さらに、自分のスマートフォンやタブレットといった個人デバイスを機内エンタテイメントシステムと紐付けて、セカンドディスプレイと同様の操作を行なえるようにする機能もある。この紐付けは、4Kシートモニタをスマホなどに内蔵されたカメラに収めるだけで認識される。なお、セカンドディスプレイや個人デバイスからは操作のみを行なえ、コンテンツそのものは表示できないとのことだ。
このほか、USBポートを2個とHDMI入力を装備。USBポートの1つは充電用で、もう1つはデータ用。サイドテーブルには個別デバイスを充電するための無接点充電器を装備。対応規格は、日本では「おくだけ充電」でも使われていた5V/500mAに対応したQi方式で、パナソニックが個人向けに発売していた充電器のように、デバイスを置くと自動的に場所をスキャンして充電を開始するもの。セカンドディスプレイも同様に無接点充電を利用している。
ヘッドフォンはUSB接続のノイズキャンセリング対応のデジタルヘッドフォンで、飛行機用のシステムでデジタルヘッドフォンを採用しているのは現時点でパナソニックだけであるとした。
照明は色と明るさを調整可能で、ディスプレイまわりのムードライトや靴の収納スペース、ペットボトルホルダー部分など6カ所の照明を個別に設定できるようになっている。
また、13型のフルHD(1920×1080ドット)表示対応シートモニタを搭載したエコノミークラスシートも展示された。こちらは「Jazz」のプロジェクトネームで呼ばれている。シートは同じくB/E Aerospaceのもの。こちらは2017年半ばの導入を目指している。

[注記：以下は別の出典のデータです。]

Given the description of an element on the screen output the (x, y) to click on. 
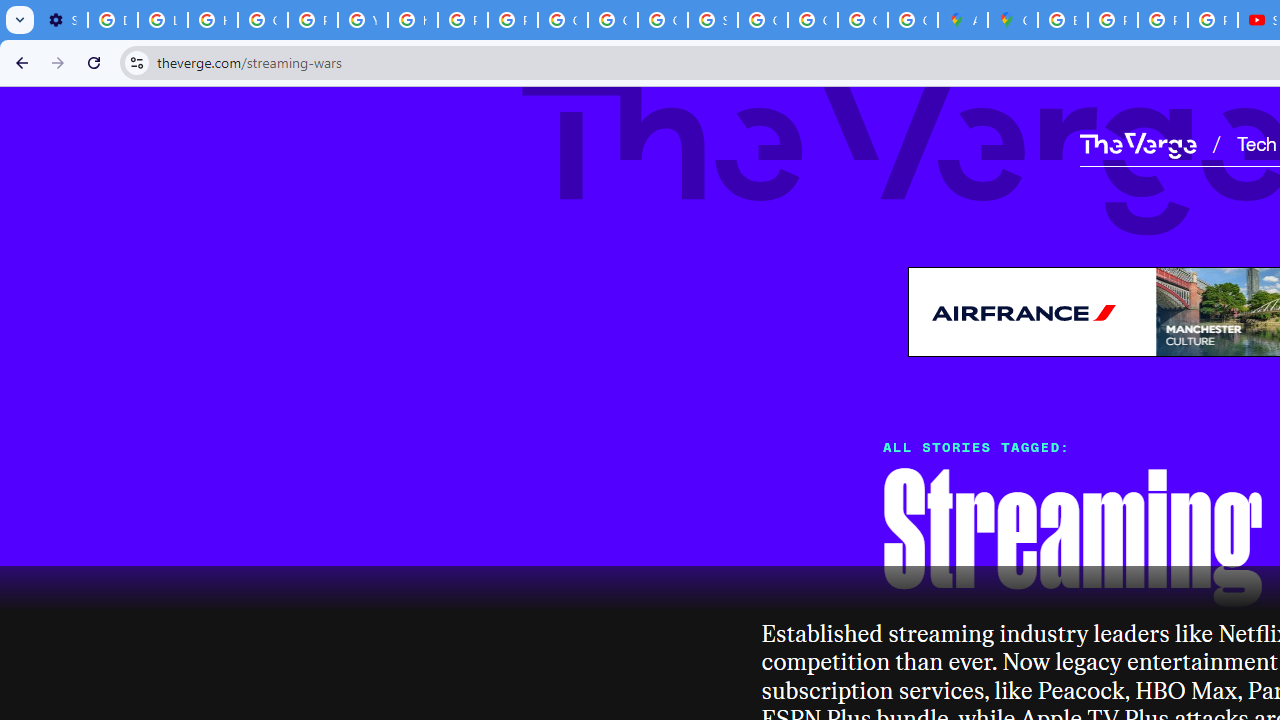
The Verge homepage The Verge (1137, 142)
Privacy Help Center - Policies Help (312, 20)
The Verge (1137, 145)
Blogger Policies and Guidelines - Transparency Center (1062, 20)
Tech (1256, 142)
YouTube (362, 20)
Privacy Help Center - Policies Help (462, 20)
https://scholar.google.com/ (412, 20)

ディスプレイはタッチに対応し、水平視野角170度のIPS液晶を搭載する。ただし、隣の人にディスプレイを見られたくないというニーズもあるため、プライバシースクリーンをオプションで用意し、航空会社の要望に応じて装備するという。
設備としてはスマホやタブレットなどを固定できるバンドを備える点や、横に収納するテーブルを備えることが特徴。横に開くテーブルは、足を組んだ時に便利なように設計されたものという。インターフェースは先述のビジネスクラスシートと同様に、HDMI入力と充電用USB、データ用USBを用意している。
パナソニック・アビオニクス関連では、機内インターネット接続用のKuバンドに対応した衛星通信アンテナも2種類展示した。1つは製品化されているもので、アンテナが回転するタイプのもの。従来のアンテナは2枚のパネルを使っていたが、これを1枚とすることで小型軽量化した。もう1つは2017年の導入を目指すフラットパネル型のアンテナ。パネル状にトランスミッタとレシーバをパターン化して搭載する。

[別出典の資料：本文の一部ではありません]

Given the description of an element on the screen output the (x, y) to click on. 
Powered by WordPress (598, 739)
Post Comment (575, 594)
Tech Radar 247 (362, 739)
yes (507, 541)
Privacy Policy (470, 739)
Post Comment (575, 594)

このほか、パナソニックブース内では、「Light ID」と呼ばれる、光を通じて固有の情報を送受信する技術も展示していた。バックライトを使った駅構内図に、専用アプリをインストールしたスマホのカメラをかざすことで情報を読み取ることで、駅構内の情報を詳細に紹介したWebサイトへ飛ぶことなどができる。認識は非常に速く、光にかざして1秒かかるかかからないかのタイミングで画面が切り替わっていた。
これは、PWM制御で高速に明暗させることで固有の情報を持つ光を発しており、スマホの専用アプリがそれを読み取るというもの。専用アプリはまずiPhone用から提供される。Light IDを正確に読み取れるようにカメラのイメージセンサー側のスキャンレートを最適化する制御などを組み込んでいるため、Android版ではハードウェアのバリエーションの多さが課題になりそうとのことだった。
活用としてはQRコードに近いことを考えられるが、光っている物体にかざすだけで、特定の場所にカメラを向ける必要がないので、混雑時などでもストレスなく利用できるのが利点となりそうだ。
日本では4月から東京ビックサイトの案内板として導入が決まっているという。2020年の東京オリンピック・パラリンピックに向けた取り組みはもちろんのこと、急増している訪日外国人向けの情報提供が課題となっているなかで、例えば、物理的な案内板は1つでも、Light IDを使ってWebサイトへ誘導することで多言語の情報を提供するといった応用もあるようだ。